Oh, and remember earlier, when I mentioned how they're all gradable and stackable?

They are. The gradable thing is about when you as the GM decide to pull your punches... or not. Examples include such things as the difference between making them lose their entire backpack (with all the stuff in it), or just make it get a hole and have their map fall out of it. Between losing one of your last three spare clips of ammo, or loosing the gun. Between getting entangled by animated corpse-vines that twist around your ankles, or tripped prone on the ground by said vines.

If I've written them right, you can see some of the gradability right there in the examples. Losing your breath is intuitively much less bad than losing a lot of blood. Getting surprised or distracted can be a weaker form of getting confused or dizzy. 

Should you choose to attach any mechanical repercussions to these conditions, you can likewise scale and grade them. From simply a momentary -1 to your next roll, or calling a roll where ordinary there wouldn't have been one (Act under Pressure not to slip and fall when fighting on the icy lake; Observe the Situation to regain your focus and composure when surprised or distracted), to more lasting consequences such as -2 ongoing until the poison wears off, or even making them automatically fail at certain actions.

In this way you can tailor the amount of torment and horror you want to inflict on your players, moment by moment, during your fight scenes. (Or occasionally other scenes that involve an Endure Injury move.)


Stacking, then, is when the same result is chosen repeatedly (either by you or, as per the above twist, by the player themselves), and the consequences get gradually worse.
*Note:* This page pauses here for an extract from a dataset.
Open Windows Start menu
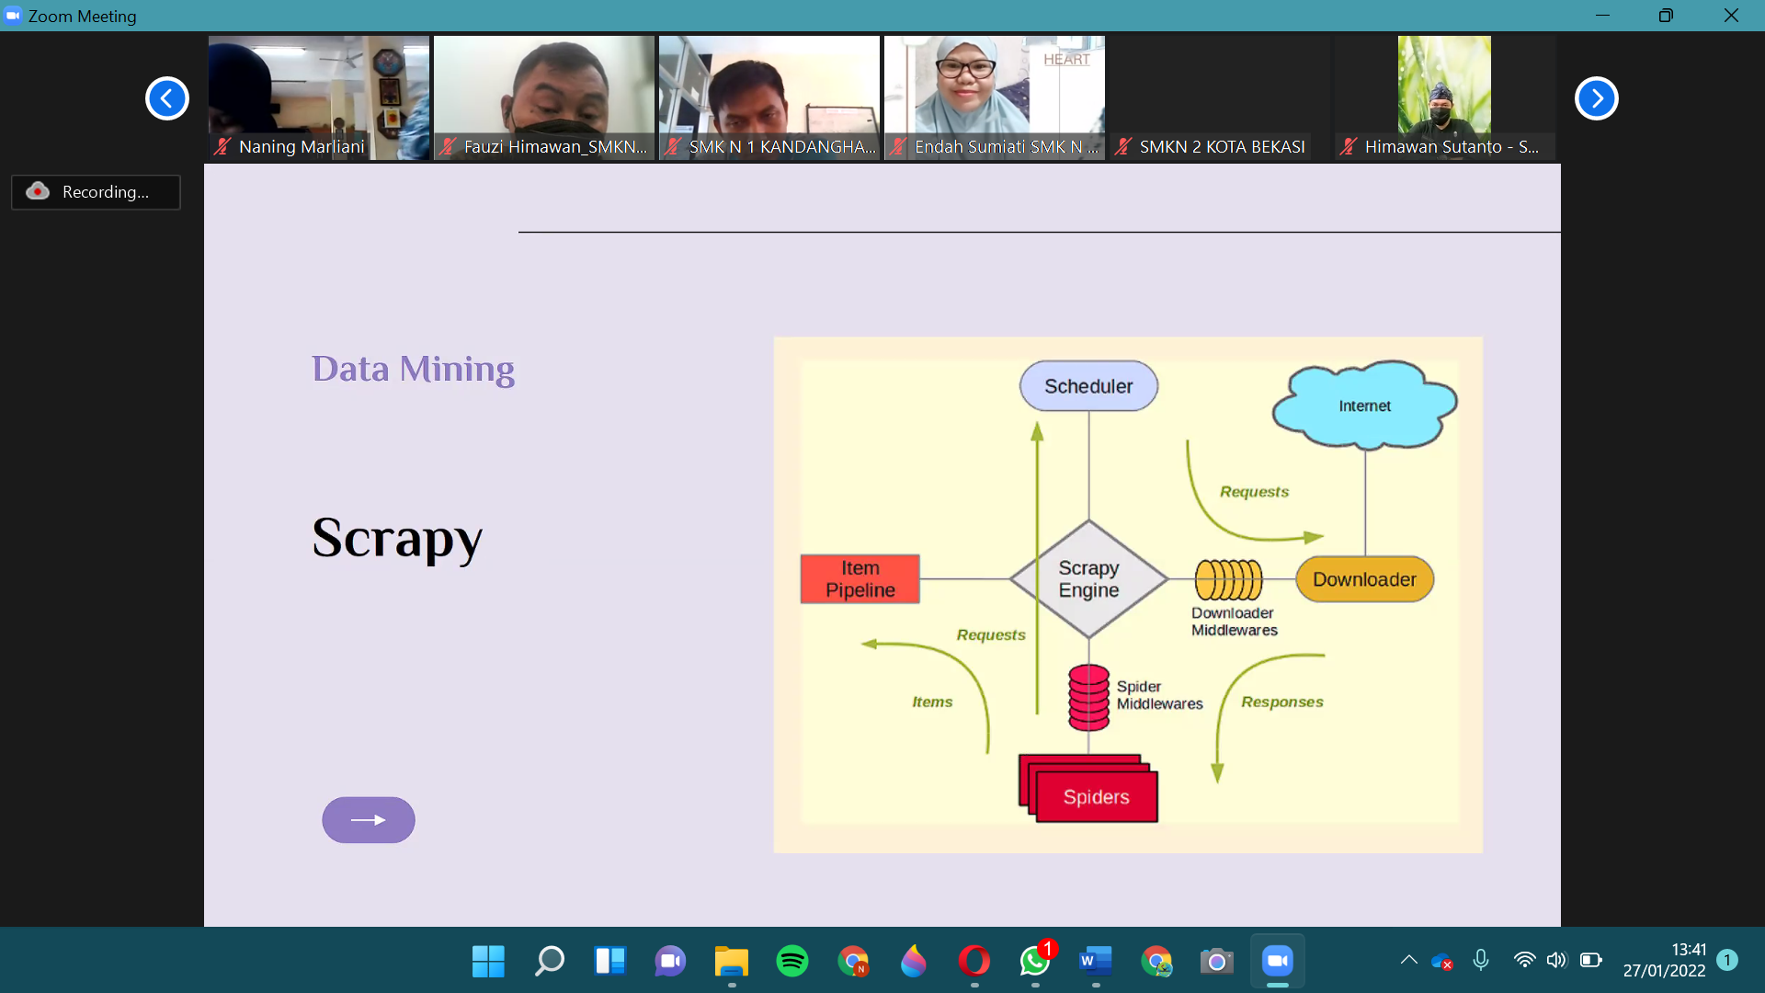488,961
Perhaps this is just what a given opponent does:

Using that strange martial arts style of hers, she is trying to knock you off balance. The first time she pushes you, you are merely destabilized and must take -2 on certain moves until rebalanced.
The second time, she knocks you face down on the floor. You must now Act under Pressure to get back up, and yes - unless you catch a moment to breathe and consolidate your shit, that -2 is still in effect.
The third time you choose that same result, your inner ear senses are totally messed up from kicks to the head and such... no more standing up straight, no more coordinated motor skills...

It might be a consequence of the PCs' own neglect to address earlier issues:

You never really patched up that hole in your backpack, did you? Well I guess something else might fall out now.
Lemme see your sheet real quick, what might you have in there that I might be interested in...?.

Or it may be the result of a steadily worsening situation just piling on the complications:

After you got entangled and slowed by the corpse-vines, the feral cannibals were able to catch up and are now grasping at you.
Now they grabbed you and are holding you immobile, as they
stab you with their short, crooked knives.
Unable to wriggle free, you begin to understand what that weird smelly sludge dripping from their blades must be, as the paralyzing poison starts to take hold on your metabolism...



So, in conclusion, there are many ways you can turn a combat situation from bad to worse to utterly horrific for your players. 

At the outset of this article, we asked: How many hits can a character take in this game? 

The answer is: 

As many as your GM has dots in [creativity + sadism]. Or should that be [creativity x sadism]

Not entirely sure, tbh - but it's a lot. That much is for sure.